#### PROMPT:
Copy out the material below verbatim, everything from the line containing "Click the New wizard toolbar icon" down to the line containing "tap(132, 414)", including both of those lines.

— Begin MATERIAL —

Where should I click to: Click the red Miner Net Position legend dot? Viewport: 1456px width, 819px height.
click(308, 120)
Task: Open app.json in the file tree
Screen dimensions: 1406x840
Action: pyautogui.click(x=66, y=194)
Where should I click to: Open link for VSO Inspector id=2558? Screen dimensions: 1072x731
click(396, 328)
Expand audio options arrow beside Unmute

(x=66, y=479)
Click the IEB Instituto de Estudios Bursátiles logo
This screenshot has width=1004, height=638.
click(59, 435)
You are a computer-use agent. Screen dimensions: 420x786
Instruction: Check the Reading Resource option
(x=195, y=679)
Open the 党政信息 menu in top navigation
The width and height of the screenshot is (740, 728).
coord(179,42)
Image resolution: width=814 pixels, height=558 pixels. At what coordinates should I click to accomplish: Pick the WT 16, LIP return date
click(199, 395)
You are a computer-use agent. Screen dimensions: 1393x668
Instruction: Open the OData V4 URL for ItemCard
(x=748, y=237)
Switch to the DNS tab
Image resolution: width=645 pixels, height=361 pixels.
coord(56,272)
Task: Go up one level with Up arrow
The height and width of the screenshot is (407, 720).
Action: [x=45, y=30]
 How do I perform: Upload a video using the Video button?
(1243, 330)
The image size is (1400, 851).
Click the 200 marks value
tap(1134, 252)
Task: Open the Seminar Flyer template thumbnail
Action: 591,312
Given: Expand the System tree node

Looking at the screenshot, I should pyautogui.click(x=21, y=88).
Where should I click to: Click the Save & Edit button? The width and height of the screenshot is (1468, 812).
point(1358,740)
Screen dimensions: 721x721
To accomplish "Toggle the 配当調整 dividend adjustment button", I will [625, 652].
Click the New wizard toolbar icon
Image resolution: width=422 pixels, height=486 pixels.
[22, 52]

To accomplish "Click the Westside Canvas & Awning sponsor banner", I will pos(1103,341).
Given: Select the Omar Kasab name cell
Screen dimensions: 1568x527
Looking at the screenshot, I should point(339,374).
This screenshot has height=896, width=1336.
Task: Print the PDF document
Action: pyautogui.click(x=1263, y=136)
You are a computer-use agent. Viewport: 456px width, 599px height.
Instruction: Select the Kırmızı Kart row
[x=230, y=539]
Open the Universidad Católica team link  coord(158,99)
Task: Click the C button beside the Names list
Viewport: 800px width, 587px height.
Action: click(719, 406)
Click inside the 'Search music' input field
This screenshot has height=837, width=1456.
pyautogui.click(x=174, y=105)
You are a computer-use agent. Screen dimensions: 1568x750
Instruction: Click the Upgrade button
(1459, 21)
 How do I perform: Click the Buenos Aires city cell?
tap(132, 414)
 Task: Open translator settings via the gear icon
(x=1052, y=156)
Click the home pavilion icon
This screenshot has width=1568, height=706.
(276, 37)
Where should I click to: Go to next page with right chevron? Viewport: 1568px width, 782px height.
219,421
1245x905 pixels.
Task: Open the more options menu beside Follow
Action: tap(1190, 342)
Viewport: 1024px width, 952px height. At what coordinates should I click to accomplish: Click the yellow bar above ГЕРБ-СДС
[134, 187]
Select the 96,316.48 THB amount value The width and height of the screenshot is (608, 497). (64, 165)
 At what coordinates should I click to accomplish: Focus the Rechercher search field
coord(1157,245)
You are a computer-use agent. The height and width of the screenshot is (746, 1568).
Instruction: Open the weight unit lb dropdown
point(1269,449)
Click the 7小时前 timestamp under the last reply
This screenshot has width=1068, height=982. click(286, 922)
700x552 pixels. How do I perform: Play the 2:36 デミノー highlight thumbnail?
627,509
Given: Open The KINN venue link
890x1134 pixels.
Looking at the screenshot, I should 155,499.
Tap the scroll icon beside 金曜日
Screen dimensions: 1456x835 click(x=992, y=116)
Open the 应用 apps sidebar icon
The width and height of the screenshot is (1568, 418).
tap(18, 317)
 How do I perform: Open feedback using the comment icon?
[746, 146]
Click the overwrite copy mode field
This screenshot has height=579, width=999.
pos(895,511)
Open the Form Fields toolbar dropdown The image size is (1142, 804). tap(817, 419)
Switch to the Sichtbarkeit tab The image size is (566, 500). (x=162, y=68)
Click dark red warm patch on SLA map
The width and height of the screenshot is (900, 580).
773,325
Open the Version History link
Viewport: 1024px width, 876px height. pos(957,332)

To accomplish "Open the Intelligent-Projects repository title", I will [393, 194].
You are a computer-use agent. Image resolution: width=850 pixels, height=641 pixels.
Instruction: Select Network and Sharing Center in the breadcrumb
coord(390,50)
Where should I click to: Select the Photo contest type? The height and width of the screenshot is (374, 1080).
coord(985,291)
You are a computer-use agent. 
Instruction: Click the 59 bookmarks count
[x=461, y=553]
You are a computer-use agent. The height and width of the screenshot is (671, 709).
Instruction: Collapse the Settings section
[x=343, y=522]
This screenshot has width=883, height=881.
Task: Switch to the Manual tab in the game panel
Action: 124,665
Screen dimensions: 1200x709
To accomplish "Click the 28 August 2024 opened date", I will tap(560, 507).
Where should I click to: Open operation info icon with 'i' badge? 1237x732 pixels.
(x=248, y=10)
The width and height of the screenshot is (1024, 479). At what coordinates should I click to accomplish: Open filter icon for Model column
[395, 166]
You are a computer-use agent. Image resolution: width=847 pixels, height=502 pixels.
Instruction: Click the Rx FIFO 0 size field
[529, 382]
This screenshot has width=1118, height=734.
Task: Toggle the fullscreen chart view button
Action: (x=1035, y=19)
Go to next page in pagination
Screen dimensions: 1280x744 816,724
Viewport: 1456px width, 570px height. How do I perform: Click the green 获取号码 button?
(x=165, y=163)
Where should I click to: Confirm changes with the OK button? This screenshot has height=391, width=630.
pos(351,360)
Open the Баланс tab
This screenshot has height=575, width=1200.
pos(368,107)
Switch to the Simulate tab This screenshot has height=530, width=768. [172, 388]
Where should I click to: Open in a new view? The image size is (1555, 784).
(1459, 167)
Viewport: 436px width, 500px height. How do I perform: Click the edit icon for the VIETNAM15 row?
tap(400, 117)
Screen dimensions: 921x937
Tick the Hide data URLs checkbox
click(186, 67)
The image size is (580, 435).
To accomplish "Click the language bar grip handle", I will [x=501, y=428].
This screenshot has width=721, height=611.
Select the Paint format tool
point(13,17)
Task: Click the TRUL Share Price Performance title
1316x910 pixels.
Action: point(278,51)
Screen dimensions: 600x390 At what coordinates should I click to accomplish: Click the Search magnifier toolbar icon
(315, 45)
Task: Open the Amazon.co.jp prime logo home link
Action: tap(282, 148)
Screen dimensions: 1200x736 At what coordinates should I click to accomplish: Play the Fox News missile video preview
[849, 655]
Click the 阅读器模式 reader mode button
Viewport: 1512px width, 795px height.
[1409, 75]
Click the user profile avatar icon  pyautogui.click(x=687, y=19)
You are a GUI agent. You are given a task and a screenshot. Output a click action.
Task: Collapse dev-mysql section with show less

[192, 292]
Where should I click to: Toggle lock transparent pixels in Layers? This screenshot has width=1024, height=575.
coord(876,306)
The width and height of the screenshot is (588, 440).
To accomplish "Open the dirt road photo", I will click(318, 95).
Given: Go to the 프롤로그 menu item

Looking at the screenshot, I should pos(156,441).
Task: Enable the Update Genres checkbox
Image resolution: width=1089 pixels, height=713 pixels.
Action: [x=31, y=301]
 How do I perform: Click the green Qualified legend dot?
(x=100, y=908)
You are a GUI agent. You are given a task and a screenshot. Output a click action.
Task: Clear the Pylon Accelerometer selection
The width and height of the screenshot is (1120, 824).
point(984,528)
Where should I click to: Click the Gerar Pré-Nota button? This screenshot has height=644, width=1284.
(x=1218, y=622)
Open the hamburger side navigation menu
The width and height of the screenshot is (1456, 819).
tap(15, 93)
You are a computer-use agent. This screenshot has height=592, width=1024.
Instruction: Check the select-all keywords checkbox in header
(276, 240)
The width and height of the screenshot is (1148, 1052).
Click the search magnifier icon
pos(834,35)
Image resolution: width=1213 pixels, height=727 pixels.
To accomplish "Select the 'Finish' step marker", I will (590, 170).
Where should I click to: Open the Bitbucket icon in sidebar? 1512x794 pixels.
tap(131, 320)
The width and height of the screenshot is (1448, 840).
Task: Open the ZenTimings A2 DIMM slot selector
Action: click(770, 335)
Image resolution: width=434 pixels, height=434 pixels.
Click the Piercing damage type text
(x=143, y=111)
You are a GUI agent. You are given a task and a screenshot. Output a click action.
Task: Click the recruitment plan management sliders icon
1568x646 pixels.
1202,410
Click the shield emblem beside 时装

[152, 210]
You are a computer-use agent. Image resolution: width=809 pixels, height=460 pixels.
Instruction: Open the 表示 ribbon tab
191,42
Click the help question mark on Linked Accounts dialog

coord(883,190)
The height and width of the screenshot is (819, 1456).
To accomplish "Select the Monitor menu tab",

— End MATERIAL —

#### EXPECTED ANSWER:
Click the New wizard toolbar icon
Image resolution: width=422 pixels, height=486 pixels.
[22, 52]

To accomplish "Click the Westside Canvas & Awning sponsor banner", I will pos(1103,341).
Given: Select the Omar Kasab name cell
Screen dimensions: 1568x527
Looking at the screenshot, I should point(339,374).
This screenshot has height=896, width=1336.
Task: Print the PDF document
Action: pyautogui.click(x=1263, y=136)
You are a computer-use agent. Viewport: 456px width, 599px height.
Instruction: Select the Kırmızı Kart row
[x=230, y=539]
Open the Universidad Católica team link  coord(158,99)
Task: Click the C button beside the Names list
Viewport: 800px width, 587px height.
Action: click(719, 406)
Click inside the 'Search music' input field
This screenshot has height=837, width=1456.
pyautogui.click(x=174, y=105)
You are a computer-use agent. Screen dimensions: 1568x750
Instruction: Click the Upgrade button
(1459, 21)
 How do I perform: Click the Buenos Aires city cell?
tap(132, 414)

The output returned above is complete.